JOBS -
[A] Transcribe the stretch of the Santa Ana neighborhood guide from "The kids won’t" through "part of Santa Ana.".
[B] For each statement, answer yes or no based on the Santa Ana neighborhood guide, and support each answer with the deciding words quoted from it: (i) Midtown's homes were built in the fifties and sixties. (ii) South Coast Metro is the oldest part of Santa Ana. (iii) Midtown costs less than Downtown.
[C] Answer these questions using the Santa Ana neighborhood guide:
(i) What is Santa Ana's version of Greenwich called?
(ii) Which two parks in Midtown does the guide name?
(iii) Which airport is South Coast Metro's housing close to?

EXCERPTED PASSAGE -
------------------------------------------------------------
If you’re the creative type, or you just have a taste for fiery food and people, travel straight to the heart of Santa Ana. Next to the city’s courthouse and town hall you’ll find a proud Spanish-speaking community and burgeoning art scene. Santa Ana’s version of Greenwich is called Artist Village and it’s full of galleries, concerts, art walks, and festivals. Lofts and smaller apartments here are affordable for the starving artist, but you won’t be hungry (or bored) long with food and fun just around the block.

Midtown:

North of downtown, you can stop and sniff up the beauty in Midtown’s Floral and West Floral Parks. Beautiful homes built in the fifties and sixties still bloom in vintage, classic style. Midtown is pricier and lacks the ever-present entertainment of the downtown district, but it’s beautiful and well suited for living a quiet lifestyle (although West Floral Park is known to get a little rowdy around the 4th of July).

The kids won’t get too bored, though: there’s family fun right around the corner. Only a few blocks away are the Bowers Museum (which features classes, exhibitions, and lectures on art from all over the world), Main Place Mall, Santa Ana Zoo, and the Discovery Science Center. Midtown is a bit pricier than Downtown, but if you’re looking to rear some kiddos, this is a better choice for you.

South Coast Metro:

Right up against the Costa Mesa border is the South Coast Metro district of the city. This is the poshest, fanciest, and newest part of Santa Ana.

South Coast Metro is the home to most of Orange County’s Fortune 500 and Forbes 1000 businesses. For the business elite, high quality, luxury apartments, condos, and tract homes have been erected just minutes from Santa Ana’s John Wayne airport.
------------------------------------------------------------
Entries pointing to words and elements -
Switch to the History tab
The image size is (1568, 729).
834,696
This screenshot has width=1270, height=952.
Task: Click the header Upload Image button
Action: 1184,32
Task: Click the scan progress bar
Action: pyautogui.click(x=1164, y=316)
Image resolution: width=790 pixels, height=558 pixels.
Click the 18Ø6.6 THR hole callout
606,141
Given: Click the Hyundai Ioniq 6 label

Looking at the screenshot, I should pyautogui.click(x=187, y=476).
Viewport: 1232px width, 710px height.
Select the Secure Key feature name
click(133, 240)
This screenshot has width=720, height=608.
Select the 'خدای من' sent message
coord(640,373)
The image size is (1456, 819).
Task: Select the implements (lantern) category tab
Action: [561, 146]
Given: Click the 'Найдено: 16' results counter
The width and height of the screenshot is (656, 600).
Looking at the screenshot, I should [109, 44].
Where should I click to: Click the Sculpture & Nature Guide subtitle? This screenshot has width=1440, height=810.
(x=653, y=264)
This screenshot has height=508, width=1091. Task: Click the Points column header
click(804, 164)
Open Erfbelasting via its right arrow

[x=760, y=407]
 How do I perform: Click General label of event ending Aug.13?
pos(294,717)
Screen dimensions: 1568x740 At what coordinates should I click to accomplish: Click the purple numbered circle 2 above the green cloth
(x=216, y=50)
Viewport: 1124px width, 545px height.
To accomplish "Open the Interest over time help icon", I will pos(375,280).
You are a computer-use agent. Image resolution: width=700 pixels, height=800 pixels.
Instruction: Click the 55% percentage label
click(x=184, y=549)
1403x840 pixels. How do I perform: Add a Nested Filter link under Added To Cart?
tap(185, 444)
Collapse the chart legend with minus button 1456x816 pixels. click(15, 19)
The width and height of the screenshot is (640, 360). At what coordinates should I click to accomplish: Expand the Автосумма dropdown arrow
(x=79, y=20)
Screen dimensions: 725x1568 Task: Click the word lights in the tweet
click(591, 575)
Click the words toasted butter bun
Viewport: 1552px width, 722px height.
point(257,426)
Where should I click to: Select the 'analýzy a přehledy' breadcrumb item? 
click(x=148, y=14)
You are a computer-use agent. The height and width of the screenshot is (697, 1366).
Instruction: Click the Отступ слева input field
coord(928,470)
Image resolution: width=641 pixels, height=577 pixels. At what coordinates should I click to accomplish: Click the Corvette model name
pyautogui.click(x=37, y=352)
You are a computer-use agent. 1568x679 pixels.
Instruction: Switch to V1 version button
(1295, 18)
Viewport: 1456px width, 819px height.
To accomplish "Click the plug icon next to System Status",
------------------------------------------------------------
PER-TASK ANSWERS -
[A]
The kids won’t get too bored, though: there’s family fun right around the corner. Only a few blocks away are the Bowers Museum (which features classes, exhibitions, and lectures on art from all over the world), Main Place Mall, Santa Ana Zoo, and the Discovery Science Center. Midtown is a bit pricier than Downtown, but if you’re looking to rear some kiddos, this is a better choice for you.

South Coast Metro:

Right up against the Costa Mesa border is the South Coast Metro district of the city. This is the poshest, fanciest, and newest part of Santa Ana.

[B]
(i) Yes: "Beautiful homes built in the fifties and sixties still bloom in vintage, classic style."
(ii) No: "This is the poshest, fanciest, and newest part of Santa Ana."
(iii) No: "Midtown is a bit pricier than Downtown"

[C]
(i) Artist Village
(ii) Floral Park and West Floral Park
(iii) Santa Ana's John Wayne airport